PAGE EXTRACT
====
# Mail Order Plants



## chickenqueen (Jan 9, 2016)

I ordered some tropical fruit trees and asparagus.I wasn't suppose to get them until next month but they showed up yesterday.I wasn't ready for them.The 6 trees were so root bound there was very little dirt in the cups.I had to rush out for pots and potting soil.I also got 50 asparagus plants/roots.I don't have the bed ready and I still haven't decided where to put it.I didn't know what to do with them until I can plant them,the ground is still frozen.I put them in the back bedroom where it's a lot cooler.Any suggestions on what I should do with them or do you think they'll be ok as is?I can't find any answers to that question and I have never done asparagus before or known some one who does.I don't know how to lay them in a trench.


----------



## seminole wind (Aug 22, 2015)

I personally would put the bag of them in my vegetable drawer in the fridge. Fruit trees?


----------



## chickenqueen (Jan 9, 2016)
====
SUPPLIED ENTRIES
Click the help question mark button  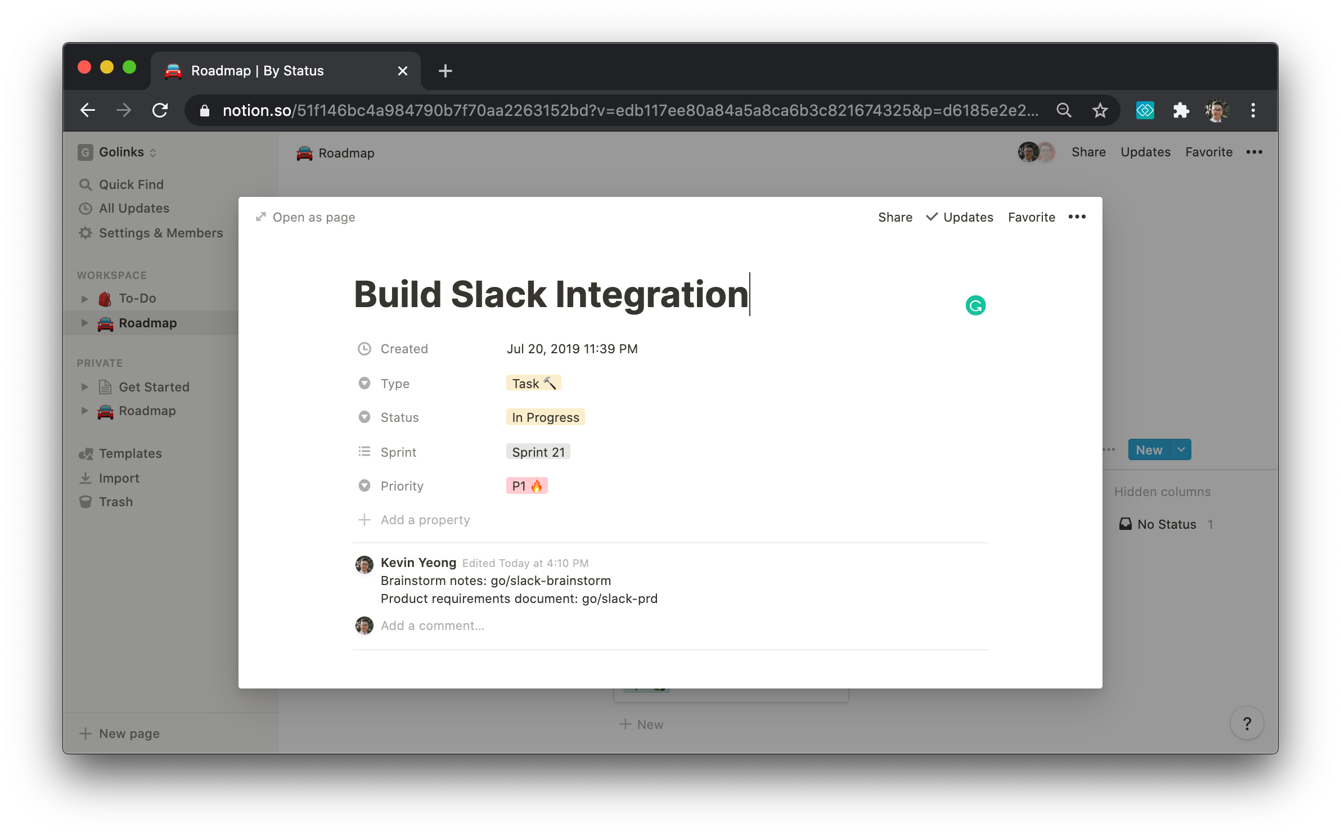[1247, 723]
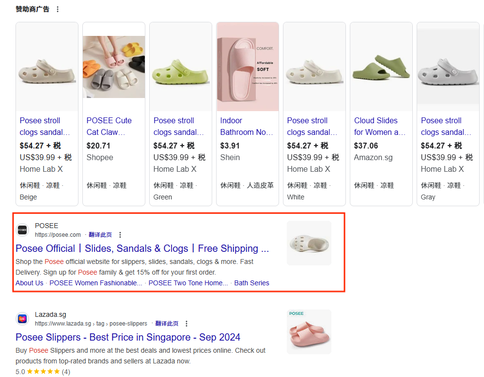The width and height of the screenshot is (484, 377).
Task: Translate the Lazada.sg result page
Action: pyautogui.click(x=167, y=324)
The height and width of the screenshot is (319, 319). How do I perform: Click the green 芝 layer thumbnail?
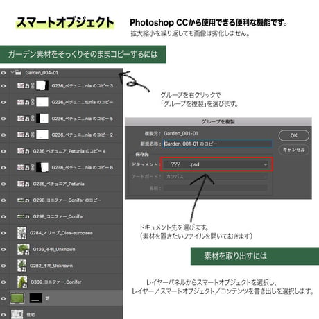tap(17, 298)
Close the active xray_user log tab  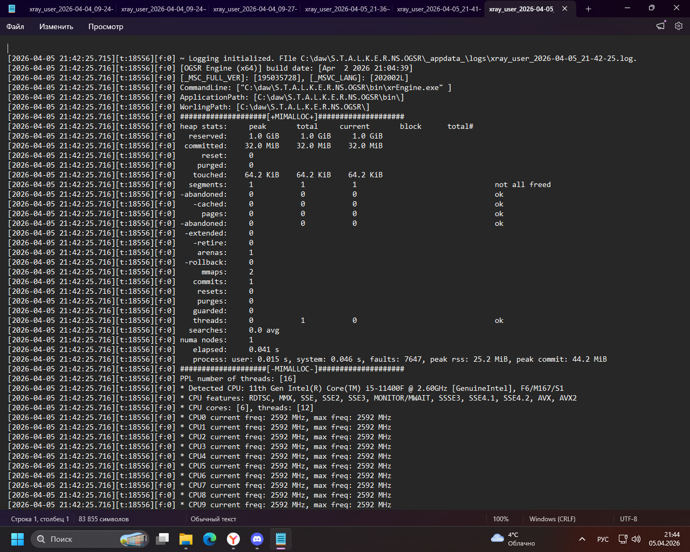coord(564,9)
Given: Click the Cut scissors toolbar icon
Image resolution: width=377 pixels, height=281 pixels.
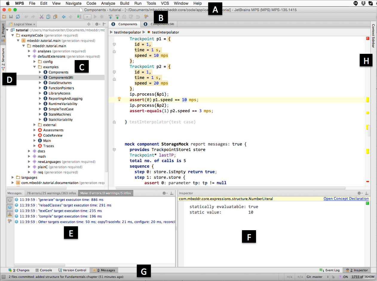Looking at the screenshot, I should tap(42, 17).
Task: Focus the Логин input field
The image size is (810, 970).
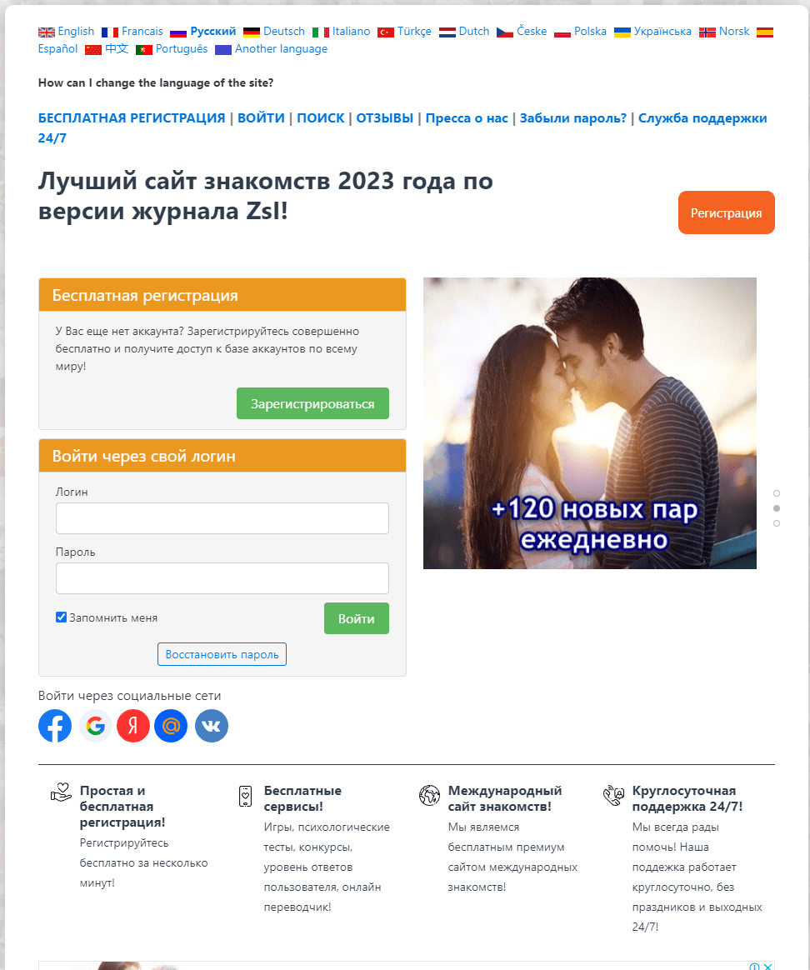Action: (x=223, y=518)
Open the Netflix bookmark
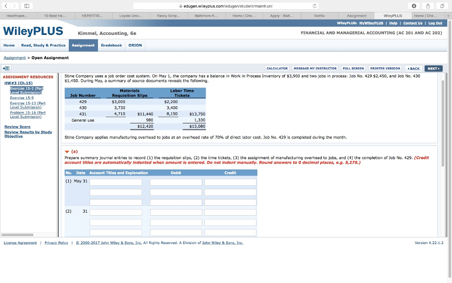Screen dimensions: 452x283 [320, 15]
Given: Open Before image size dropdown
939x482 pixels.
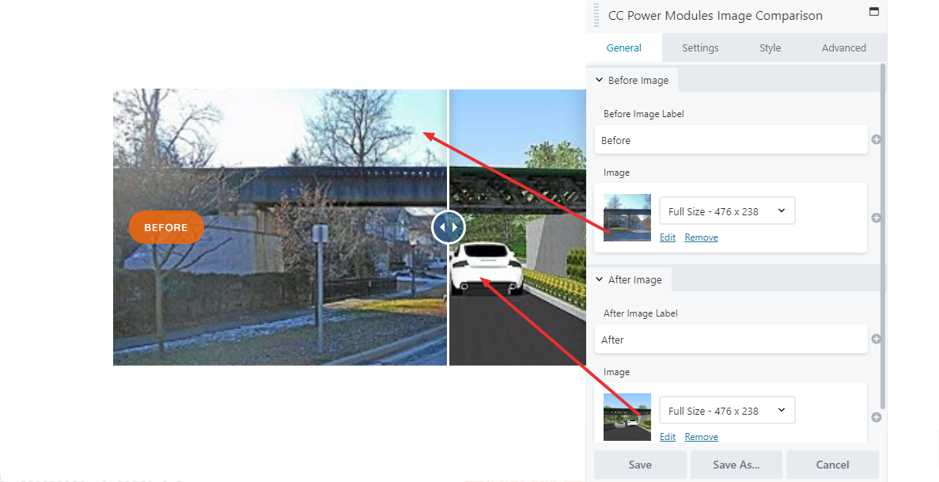Looking at the screenshot, I should [x=727, y=211].
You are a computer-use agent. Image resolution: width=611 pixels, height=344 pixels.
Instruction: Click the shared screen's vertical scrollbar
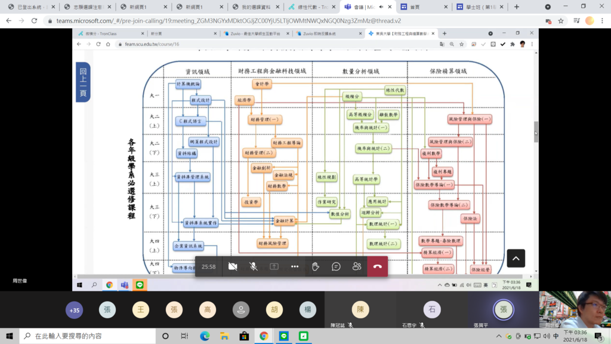coord(535,133)
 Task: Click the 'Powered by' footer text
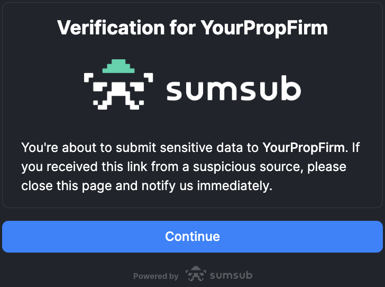155,276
====
TASK DETAILS
Reproduce the stretch of the mail order plants thread from "# Mail Order" through "in a trench.", switching "asparagus" to "rhubarb" wherever it occurs.

WORKED SOLUTION
# Mail Order Plants



## chickenqueen (Jan 9, 2016)

I ordered some tropical fruit trees and rhubarb.I wasn't suppose to get them until next month but they showed up yesterday.I wasn't ready for them.The 6 trees were so root bound there was very little dirt in the cups.I had to rush out for pots and potting soil.I also got 50 rhubarb plants/roots.I don't have the bed ready and I still haven't decided where to put it.I didn't know what to do with them until I can plant them,the ground is still frozen.I put them in the back bedroom where it's a lot cooler.Any suggestions on what I should do with them or do you think they'll be ok as is?I can't find any answers to that question and I have never done rhubarb before or known some one who does.I don't know how to lay them in a trench.